▸ **What the task asks**
Check each line of the listing below for the string "Outlet", and copy the ones that have it.

[[ Source records, beginning ]]

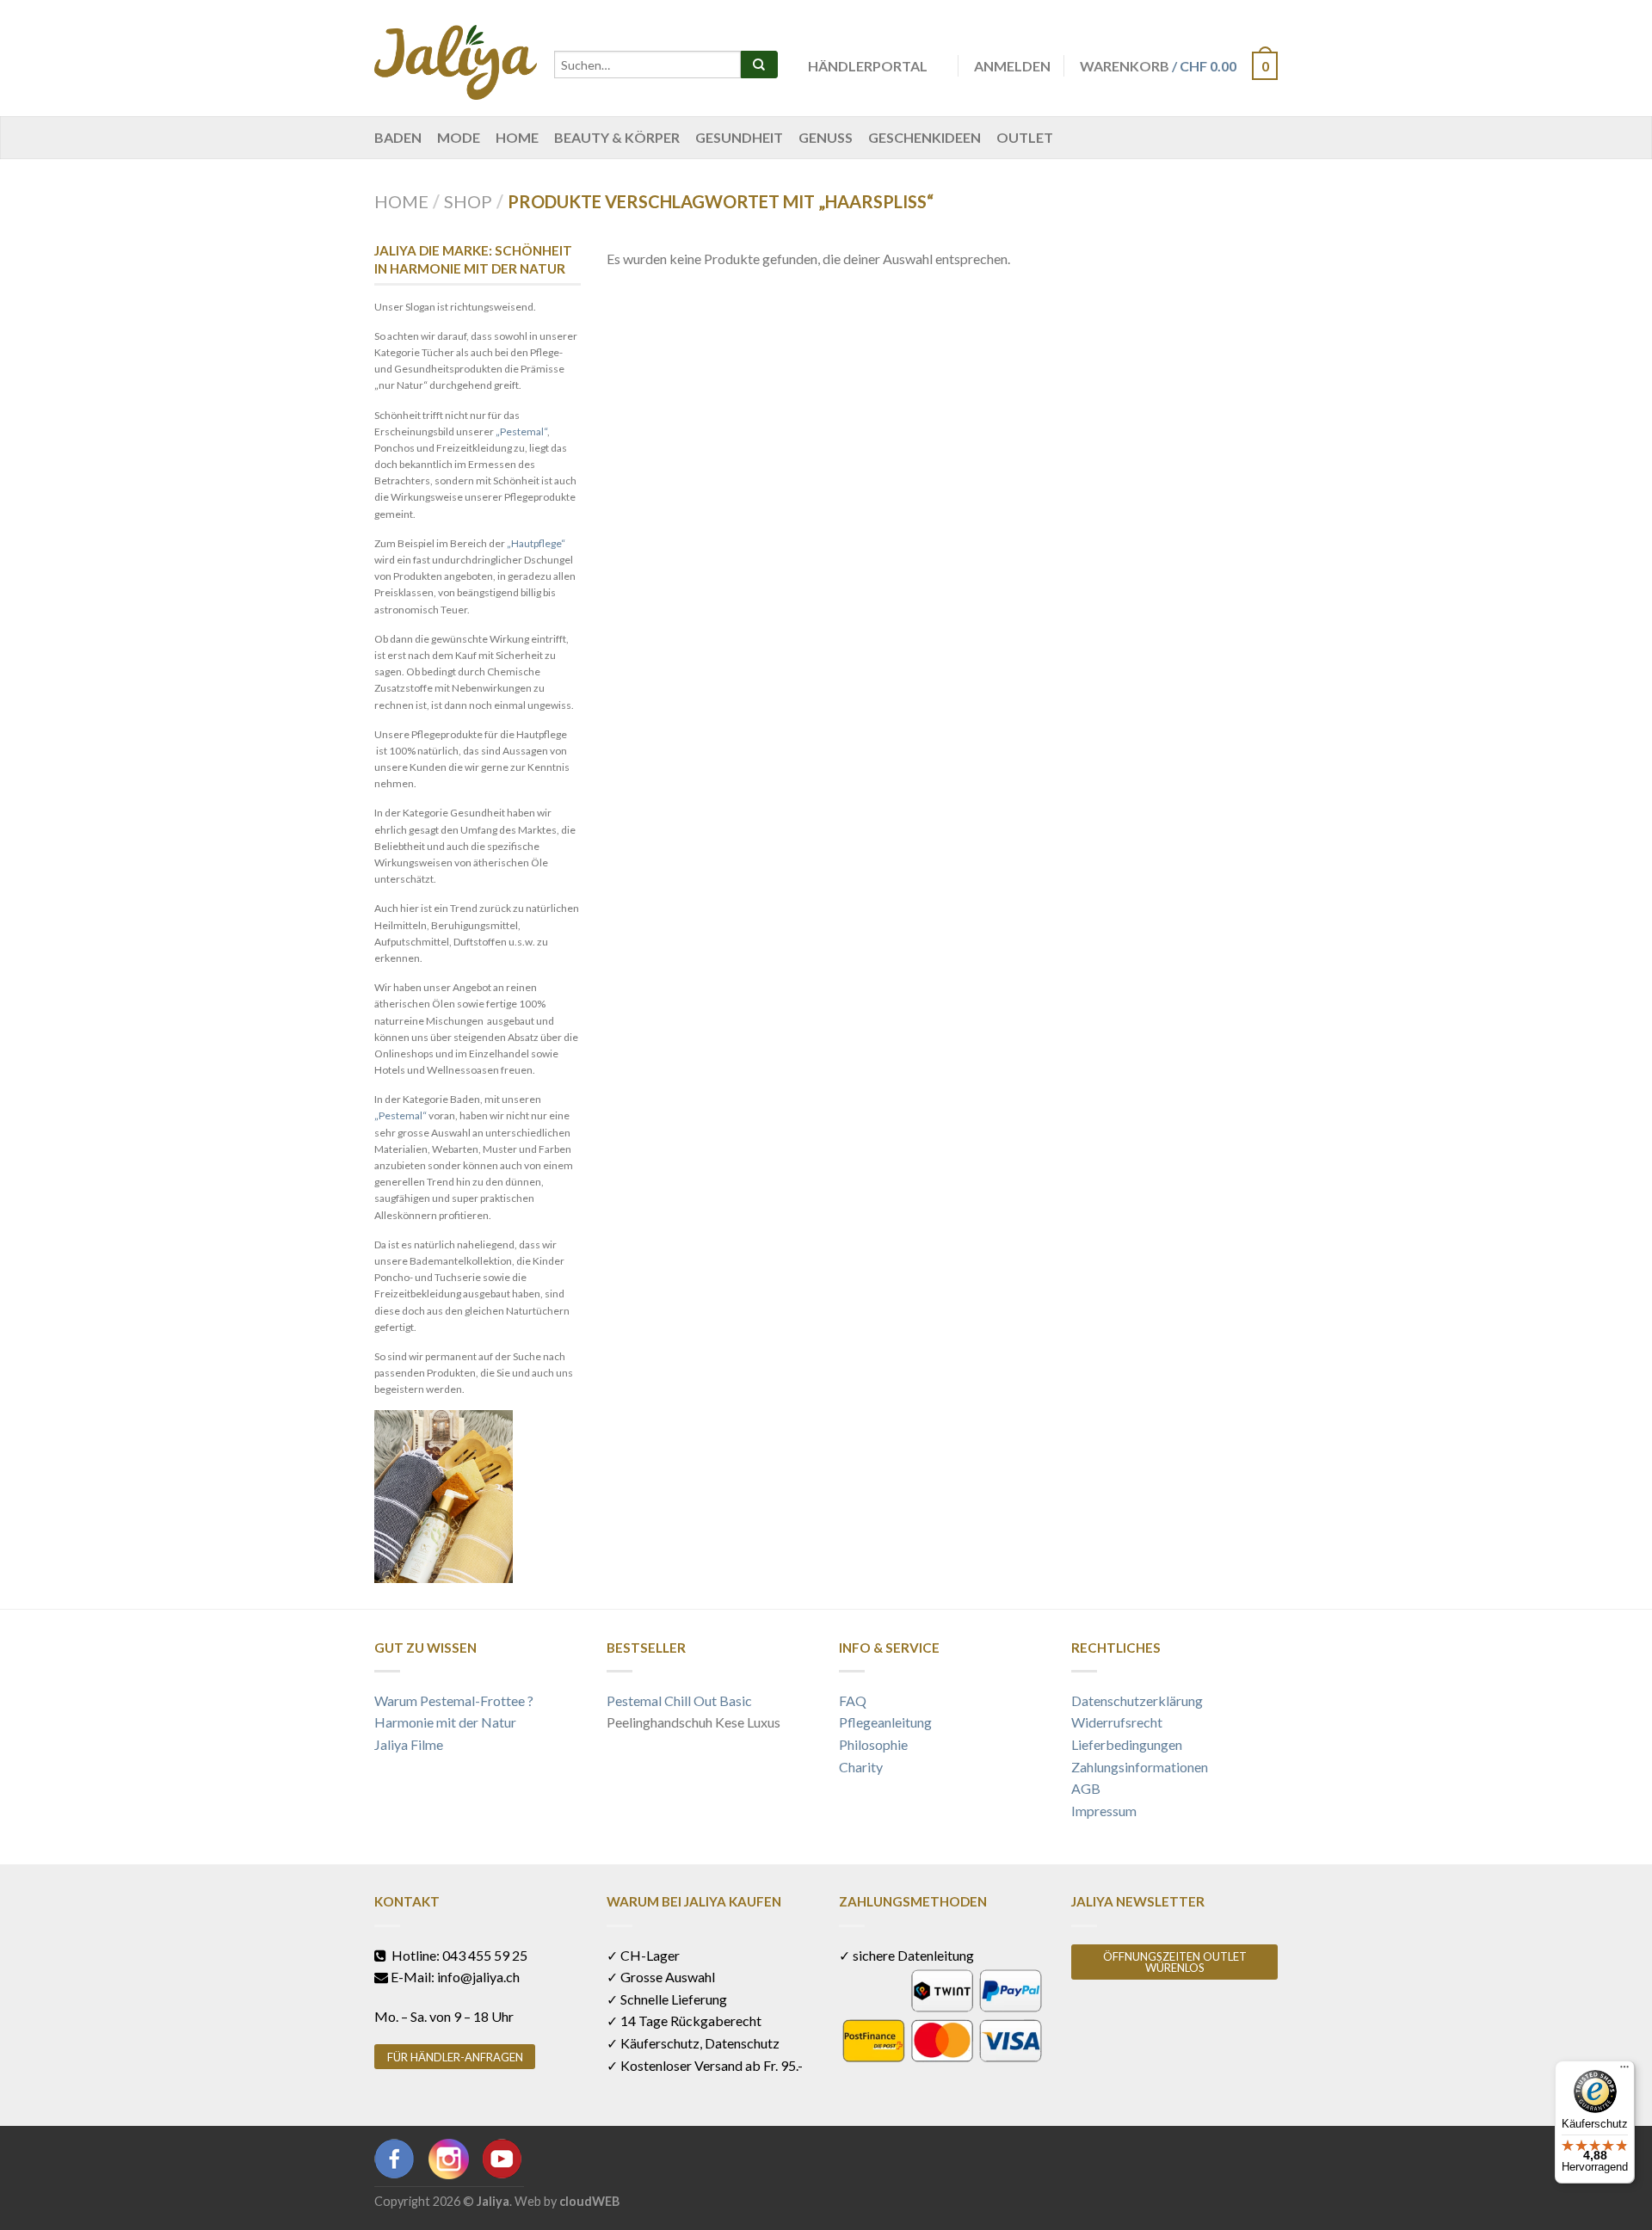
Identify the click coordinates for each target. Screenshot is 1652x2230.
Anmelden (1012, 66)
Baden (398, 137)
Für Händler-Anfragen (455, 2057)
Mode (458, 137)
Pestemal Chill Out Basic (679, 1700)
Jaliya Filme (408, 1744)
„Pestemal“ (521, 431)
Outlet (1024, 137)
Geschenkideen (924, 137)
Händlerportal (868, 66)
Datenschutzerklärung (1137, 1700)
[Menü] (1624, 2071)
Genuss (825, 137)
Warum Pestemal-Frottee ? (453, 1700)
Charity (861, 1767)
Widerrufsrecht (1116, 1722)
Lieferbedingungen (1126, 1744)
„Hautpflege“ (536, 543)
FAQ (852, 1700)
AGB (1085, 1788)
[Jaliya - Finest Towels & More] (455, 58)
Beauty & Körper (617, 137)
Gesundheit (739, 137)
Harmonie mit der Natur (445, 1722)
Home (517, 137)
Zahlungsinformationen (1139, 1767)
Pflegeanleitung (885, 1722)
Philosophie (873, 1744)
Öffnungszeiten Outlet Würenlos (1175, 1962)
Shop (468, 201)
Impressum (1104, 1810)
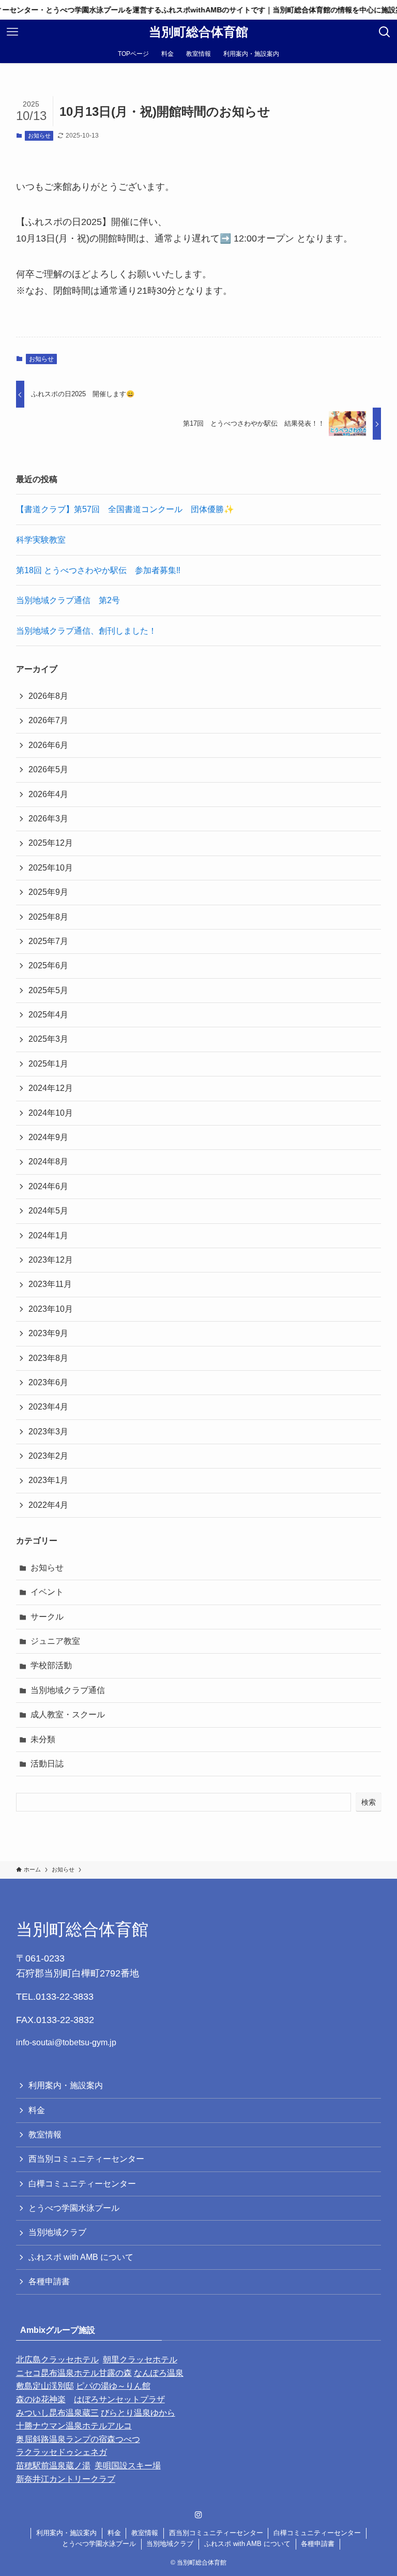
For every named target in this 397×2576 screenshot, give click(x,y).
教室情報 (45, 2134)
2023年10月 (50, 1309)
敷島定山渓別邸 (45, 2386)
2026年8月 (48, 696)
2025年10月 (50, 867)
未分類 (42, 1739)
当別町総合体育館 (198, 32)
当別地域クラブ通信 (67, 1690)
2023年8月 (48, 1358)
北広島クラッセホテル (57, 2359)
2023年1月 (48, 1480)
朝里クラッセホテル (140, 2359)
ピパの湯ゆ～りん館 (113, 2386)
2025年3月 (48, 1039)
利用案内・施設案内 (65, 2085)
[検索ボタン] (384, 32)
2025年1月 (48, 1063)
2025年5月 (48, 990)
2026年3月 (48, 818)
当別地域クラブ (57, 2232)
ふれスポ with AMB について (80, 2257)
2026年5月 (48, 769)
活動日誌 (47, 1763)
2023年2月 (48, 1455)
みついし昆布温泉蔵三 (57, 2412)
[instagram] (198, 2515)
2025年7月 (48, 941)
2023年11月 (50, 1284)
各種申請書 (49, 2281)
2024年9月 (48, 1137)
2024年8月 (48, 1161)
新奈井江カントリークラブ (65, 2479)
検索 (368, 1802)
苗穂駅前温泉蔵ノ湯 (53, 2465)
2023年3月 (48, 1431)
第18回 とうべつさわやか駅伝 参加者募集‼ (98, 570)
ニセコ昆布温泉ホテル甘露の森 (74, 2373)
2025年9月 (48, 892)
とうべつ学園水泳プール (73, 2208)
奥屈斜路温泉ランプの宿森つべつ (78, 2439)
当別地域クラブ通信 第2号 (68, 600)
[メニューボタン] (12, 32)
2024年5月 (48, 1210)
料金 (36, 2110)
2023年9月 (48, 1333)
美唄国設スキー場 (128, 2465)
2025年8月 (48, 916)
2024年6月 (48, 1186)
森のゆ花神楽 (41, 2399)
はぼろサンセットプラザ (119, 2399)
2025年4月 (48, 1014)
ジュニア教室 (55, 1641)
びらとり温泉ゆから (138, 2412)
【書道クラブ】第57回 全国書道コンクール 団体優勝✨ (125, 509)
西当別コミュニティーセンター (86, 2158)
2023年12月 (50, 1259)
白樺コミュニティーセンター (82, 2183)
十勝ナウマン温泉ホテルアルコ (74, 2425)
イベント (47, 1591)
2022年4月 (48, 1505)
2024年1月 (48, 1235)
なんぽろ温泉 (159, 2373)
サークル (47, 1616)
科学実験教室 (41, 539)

[[ Source records, end ]]

▸ **Reply to the task**
Outlet (1024, 137)
Öffnungszeiten Outlet Würenlos (1175, 1962)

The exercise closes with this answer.